She is in conversation with a lineage of photographers from Florence Henri and others in the early 20th century to Barbara Kasten, who started exhibiting in the early 1970s, to contemporaries who are also examining photography on an elemental level specific to the digital age.
The exhibition will feature O’Keefe’s newest body of work, Things as They Are, along with selections from Natural Disasters, an ongoing series. The ten photographs from Things as They Are will be in the main room of the gallery. These distilled compositions of three boards, plexiglass and dowels allow color and light to become the true material subject. Paradoxically, these straightforward photographs often defy understanding of how they were made or even that they are photographs at all.
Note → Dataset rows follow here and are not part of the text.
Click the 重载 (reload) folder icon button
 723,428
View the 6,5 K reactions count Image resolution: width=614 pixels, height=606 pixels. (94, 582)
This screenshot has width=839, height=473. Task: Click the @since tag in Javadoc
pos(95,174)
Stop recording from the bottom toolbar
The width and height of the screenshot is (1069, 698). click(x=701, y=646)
Three photographs from Natural Disasters will be on view in the second room of the gallery. These works initially appear as unreal digital composites, testing our ability to comprehend the spatial connections that have been flattened by the camera’s lens. Time and study of the images reveals that O’Keefe has used mirrors, tape, layering, and objects of different scales to create this disorienting effect, and they are in fact unmanipulated images staged with everyday materials. As the title “Natural Disasters” suggests, the small sets O’Keefe has built often seem on the verge of collapse. Themes of failure and instability are fundamental to this work, most literally exemplified in our failure to comprehend, to make sense of, an unstable field of representation.
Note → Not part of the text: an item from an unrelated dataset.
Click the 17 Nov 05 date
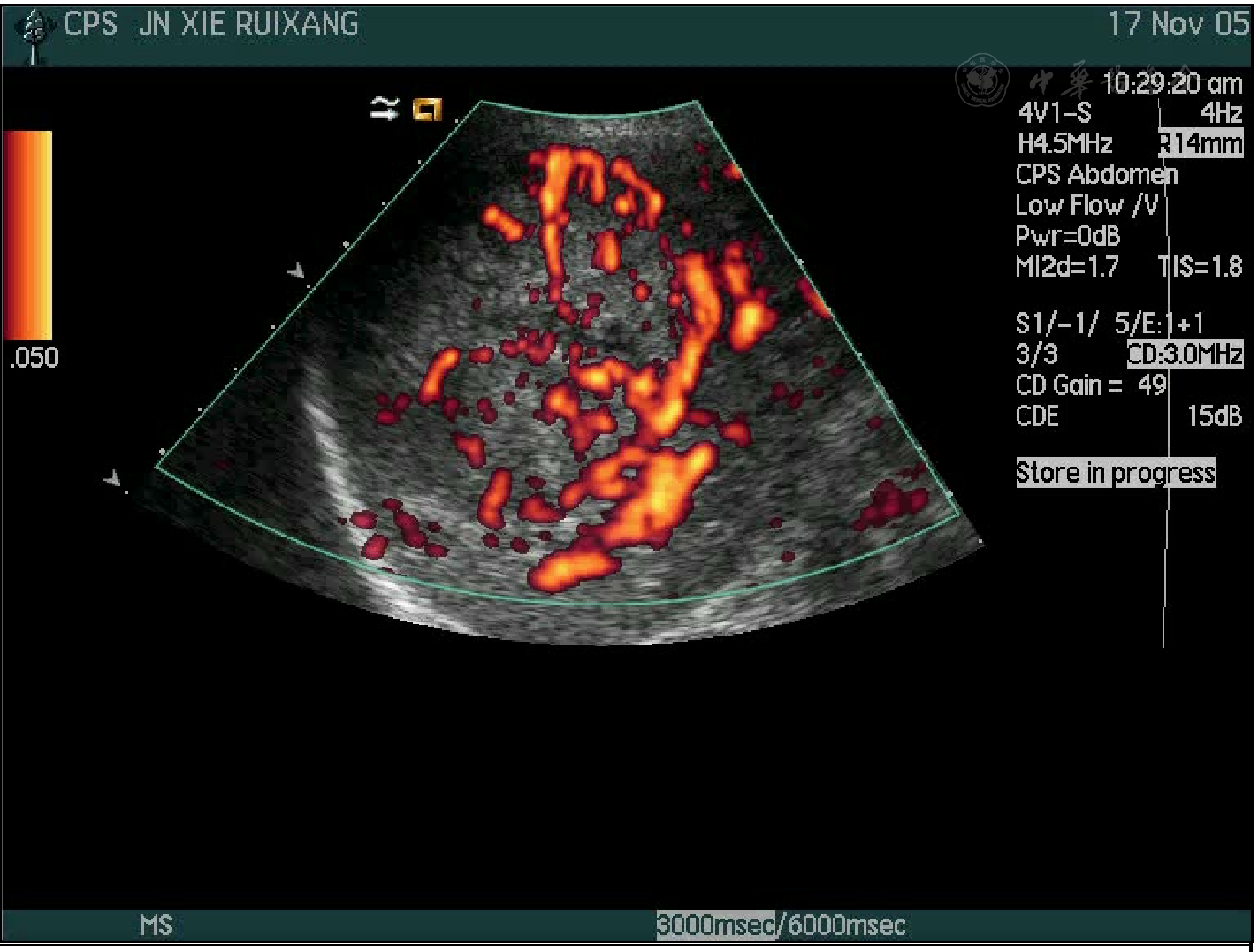Screen dimensions: 1258x952 coord(1178,24)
Erin O’Keefe was born in 1962 in Bronxville, New York and lives in New York City. She received her Master of Architecture degree from Columbia University and her Bachelor of Fine Arts degree from Cornell University. She was recently named one of Photo District News’ “30 New and Emerging Photographers to Watch.” Things as They Are is O’Keefe’s first solo exhibition at Denny Gallery. Her work was previously exhibited at the gallery in Frameshift, a group show curated by useful pictures in 2014, and in locations throughout the United States, including Morgan Lehman Gallery in New York, Platform Gallery in Seattle, Annenberg Space for Photography in Los Angeles, Jen Bekman Gallery in New York, and Sandra Gering Inc. in New York.